* EXERCISE DIRECTIONS: Please give back the listing exactly as it reads.

* EXTRACTED ENTRIES:
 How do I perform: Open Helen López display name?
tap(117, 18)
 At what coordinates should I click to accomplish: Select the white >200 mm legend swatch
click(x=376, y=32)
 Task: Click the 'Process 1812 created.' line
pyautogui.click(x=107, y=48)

* OUTPUT FOR THIS TASK:
 How do I perform: Open Helen López display name?
tap(117, 18)
 At what coordinates should I click to accomplish: Select the white >200 mm legend swatch
click(x=376, y=32)
 Task: Click the 'Process 1812 created.' line
pyautogui.click(x=107, y=48)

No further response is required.